2.3.4. Vision Validation Results
In the analysis of validation Criterion 1, a study was conducted to estimate whether state-of-the art vision systems would have the ability to detect objects in the simulation environment. Since the algorithms were solely trained on real-world images, there is a chance that the algorithm’s sensitivity to virtual data varies significantly. First, the state-of-the-art networks YOLOv3 and Mask RCNN were chosen to be evaluated using reference scenario 5 to solely concentrate on detection and tracking performance. Once these networks were proven suitable for the task, it could be ensured with sufficient evidence that the detector’s response in the simulated environment would be correlating with the results on field trial data.
Precision and recall, presented in Equations (10) and (11), were chosen as the key performance indicators for each network and calculated for the whole driving sequence. The detection distance relevant for the performance evaluation was limited to 30 m. Objects placed further apart appeared too small for the detection. As can be seen in
Table 6, both algorithms achieved sufficient performance values with both precision and recall being consistently above 90%.
Coming to the evaluation of criteria 2 and 3, an object detection and distance estimation pipeline was developed in Matlab which was fed with the derived bump scenarios from previous section. It consisted of a bounding box generator and the distance estimator which were used for the overall performance evaluation for answering the research questions. Instead of an actual detector, the ground truth bounding box information was directly fed into the evaluation loop to mitigate effects of potentially unstable detection outcomes and to solely concentrate on the vision model representation. The procedure is summarized in
Figure 5 and will be explained in more detail within the next section. For efficiency reasons, the DoE was executed on scenario 5 and then fine-tuned on numbers 1 to 4. Furthermore, for the distance estimation, only the detection of the moving target vehicle was relevant as the detection capability itself was already confirmed in previous study.
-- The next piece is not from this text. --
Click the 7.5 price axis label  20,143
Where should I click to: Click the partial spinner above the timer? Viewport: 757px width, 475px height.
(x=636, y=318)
All regression lines are attached in
Appendix B with the validation results summarized in following
Table 7. All criteria were met, both without and with the vehicle dynamics influences included.
2.4. System Environmental Perception Analysis
In this final section, the performance of the vehicle vision model in a variety of real-world scenarios is presented. The aim was to clearly outline how and to what extend riding over a road bump has an impact on the reliability of object detection, tracking and distance estimation algorithms and when the system exceeds its performance boundaries. In a first step it was necessary to define the key performance indicators that determine a system’s reliability. Two parameters were seen as most critical: The ego-vehicle velocity and the height of a road bump. Higher velocities lead to a bigger impact on road anomalies and therefore a rise in z-acceleration and pitch angular velocity, which are directly translated to the camera module. This movement in turn can affect the tracking and distance estimation performance.
2.4.1. System Environmental Perception Metrics
As already introduced in foregoing paragraph, the first performance measure was the system dropout time. It was defined as the time span in seconds in which the estimated absolute distance value deviated more than 50% from the ground truth distance to the tracked vehicle. This deviation threshold allowed the assessment of the potential threat for public road safety [
56]. Additionally, the vehicle tracker performance was analyzed by logging the minimum IoU value of the tracked vehicle’s ground truth and computed bounding box. The figure was essential to verify whether the vehicle system gained a sufficient understanding of the surrounding driving scene in terms of hazard location and motion prediction. In case the estimated image location differs significantly from the real target, the system response would not match the required actions for threat avoidance and safe driving envelope generation. Furthermore, the fusion of several sensor and detection systems relies on sufficient plausibility and matching of the combined sensory data.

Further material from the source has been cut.